Figure 6a2 illustrates the effect of pulse duration τ on spatial resolution. According to Eq. (2), increasing τ improves spatial resolution from 8 m to 0.5 m theoretically, while the experimentally measured resolution improves from 2.4 m to 0.5 m. Notably, when the pulse duration falls below 200 ns, the experimental resolution outperforms the theoretical prediction. This is attributed to the system behaving effectively as a multi-subpulse system under short-pulse conditions, where spatial resolution is governed by the narrowest sub-pulse within the chirp waveform. Additionally, since SNR is positively correlated with temperature accuracy, increasing pulse duration to improve SNRE also enhances temperature resolution. Specifically, the temperature accuracy at the fiber end improves from 0.57 °C to 0.19 °C, representing a 0.38 °C enhancement.

According to Eq. (2), the chirp rate β is also a critical determinant of spatial resolution. As β increases from 1 THz·s−1 to 100 THz·s−1, the theoretical resolution improves from 50 m to 0.5 m. When the chirp rate is low, the experimental resolution is again better than theoretical predictions because, under these conditions, the resolution is dominated by the narrowest local features of the chirp signal rather than its overall bandwidth. Both chirp rate β and starting frequency f₀ affect the temporal structure and spectral energy distribution of the probe, leading to nonlinear fluctuations in the effective coupled optical energy. These fluctuations cause oscillations in SNRs and SNRE, which are illustrated in Fig. 6b3 and 6c3. While such variations do not compromise the system’s sensing range, they can cause slight instability in temperature accuracy. Nevertheless, an optimal temperature accuracy of 0.11 °C was achieved under specific chirp parameter configurations. Across the data, a strong positive correlation is observed between SNRE and the temperature accuracy at the fiber end.

Comparison with other advanced schemes

We focused on comparing key performance indicators like temperature accuracy and measurement time between our proposed scheme and other advanced technologies under the same or similar spatial resolution or sensing distance conditions. The comparison results are shown in Table 2.

Table 2 Sensing performance of various schemes

The ultrashort pulse single-photon detection scheme26 reported achieves a spatial resolution of 0.37 m and a temperature accuracy of 0.9 °C over a sensing distance of 0.08 km. While this category of methods can attain high spatial resolution, the sensing distance is generally limited due to the sharp decrease in pulse energy, resulting in a relatively small number of effective sensing points. Furthermore, when employing single-photon detection technology, the influence of polarization noise and interference noise cannot be neglected, which further constrains the system26. Additionally, the use of ultrashort pulse lasers and single-photon detectors increases the system hardware cost and complexity.

Represented by the Genetic-optimized coding (Go-code) scheme47, this approach achieves a spatial resolution of 1.0 m and a temperature accuracy of 3.9 °C over a sensing distance of 39.0 km, yielding approximately 39,000 effective sensing points.
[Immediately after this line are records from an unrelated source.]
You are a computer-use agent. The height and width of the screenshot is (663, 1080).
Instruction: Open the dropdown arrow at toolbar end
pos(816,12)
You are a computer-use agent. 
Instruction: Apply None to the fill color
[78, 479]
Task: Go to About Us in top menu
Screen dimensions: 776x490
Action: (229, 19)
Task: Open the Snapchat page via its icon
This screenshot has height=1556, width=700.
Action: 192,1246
The non-periodic nature of this scheme eliminates the need for additional code switching and signal acquisition time, with a single acquisition time of 13.6 min. However, its high performance relies on the design of coding sequences based on distributed genetic algorithms and extensive experimental screening.

The few-mode fiber scheme used features a large effective mode area and low intermodal dispersion44. Under full few-mode fiber link conditions, this scheme achieves a temperature accuracy of 1.0 °C and a spatial resolution of 1.1 m over a distance of 25 km, resulting in approximately 25,000 effective sensing points. However, its system performance exhibits poor compatibility with commercial distributed temperature sensing systems; if a commercial single-mode DTS system is used, the temperature accuracy degrades significantly to 4.7 °C44 limiting its practical deployment flexibility.
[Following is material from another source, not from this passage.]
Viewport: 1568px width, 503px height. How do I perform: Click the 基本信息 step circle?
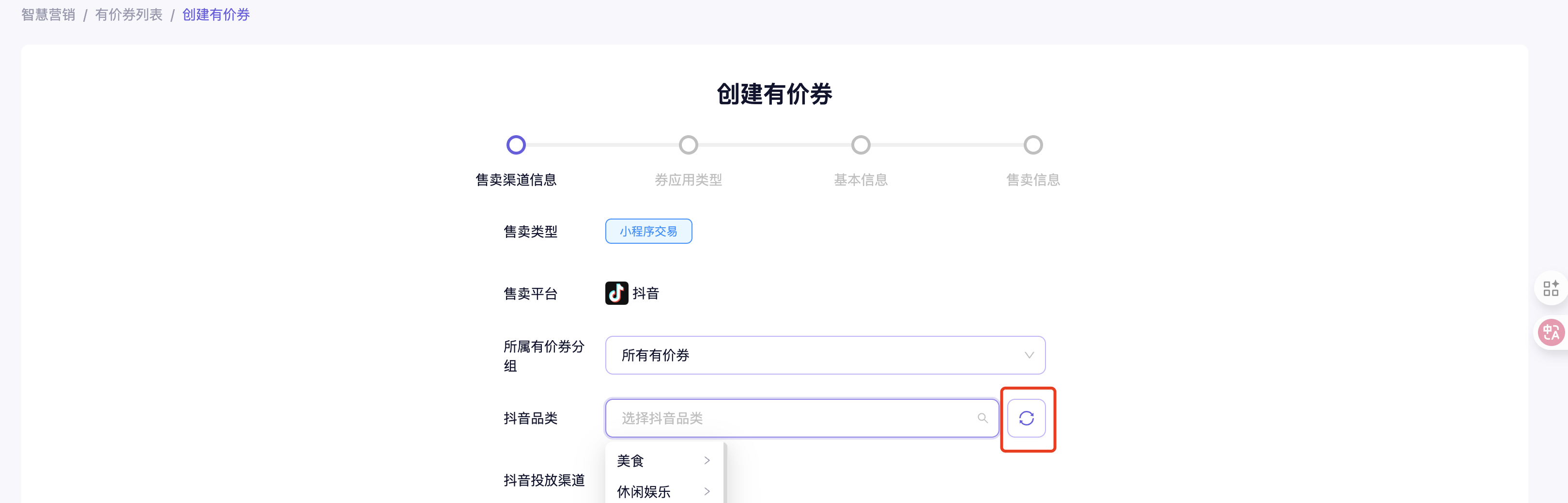[x=860, y=145]
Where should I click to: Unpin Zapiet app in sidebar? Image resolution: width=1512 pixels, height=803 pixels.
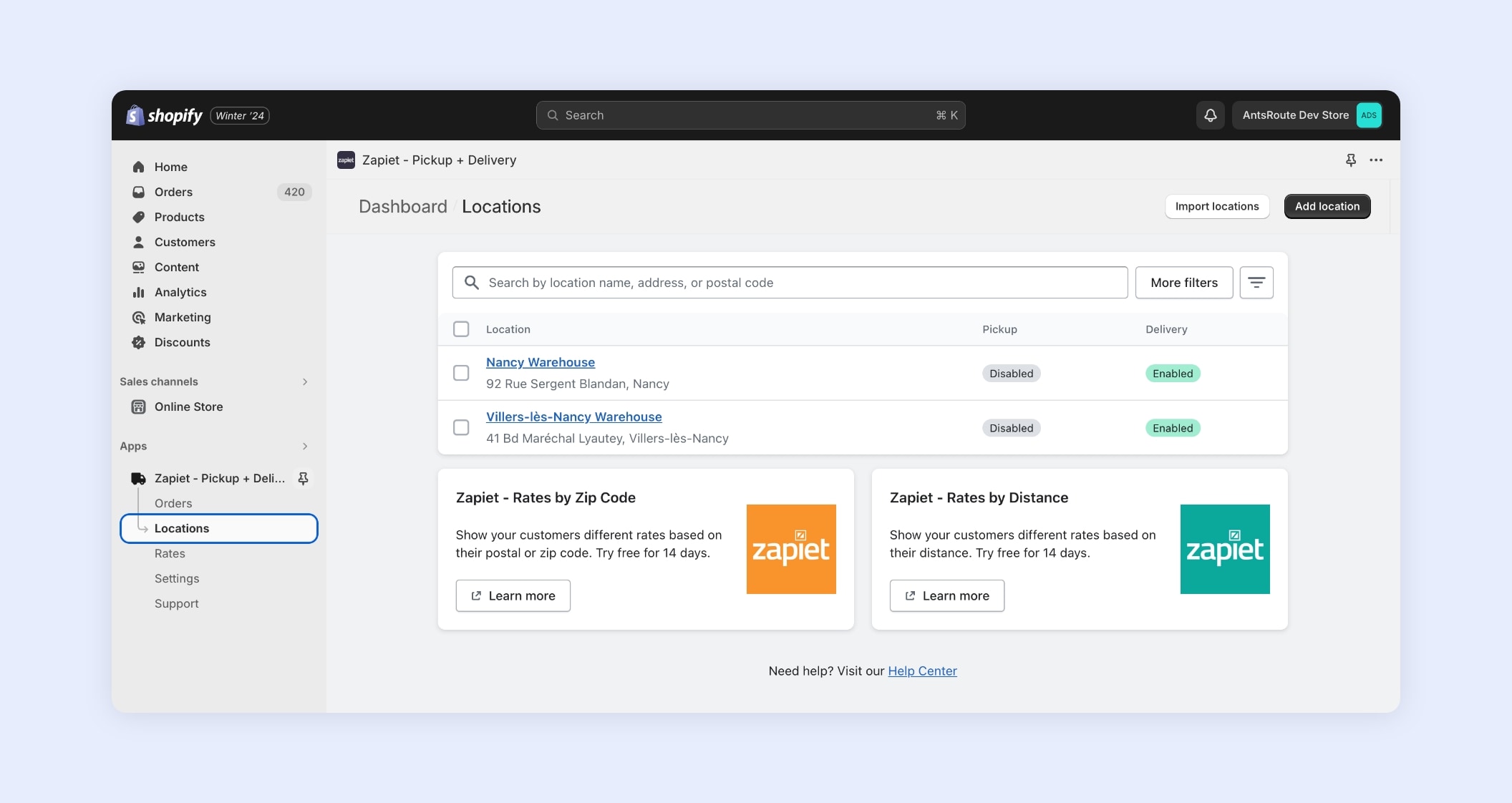coord(303,478)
The chaos correlation localization scheme reconstructs the Raman backscattering curve through time-domain differential processing and extracts the chaos amplitude carrying temperature information using chaos correlation compression. The chaotic asymmetric pulse paired scheme38 achieves a spatial resolution of 0.3 m, a temperature accuracy of 2.0 °C, and an acquisition time of approximately 5 min over a 10 km distance, with about 33,000 effective sensing points.

The CSWPC scheme, through the pulse compression mechanism, forms a δ-pulse response. Within this framework, the system’s spatial resolution is determined by the FWHM of the compressed δ pulse, rather than the original width of the transmitted pulse, thereby overcoming the direct constraint between pulse width and spatial resolution inherent in conventional methods. Furthermore, this scheme maximizes the output SNR by constructing a matched filter in the complex domain that is the conjugate time reverse of the Raman backscattering signal. Combined with the proposed CEED technique, it effectively separates and suppresses the phase noise in the Raman scattering signal, ultimately achieving a 15.09 dB gain in the system SNR.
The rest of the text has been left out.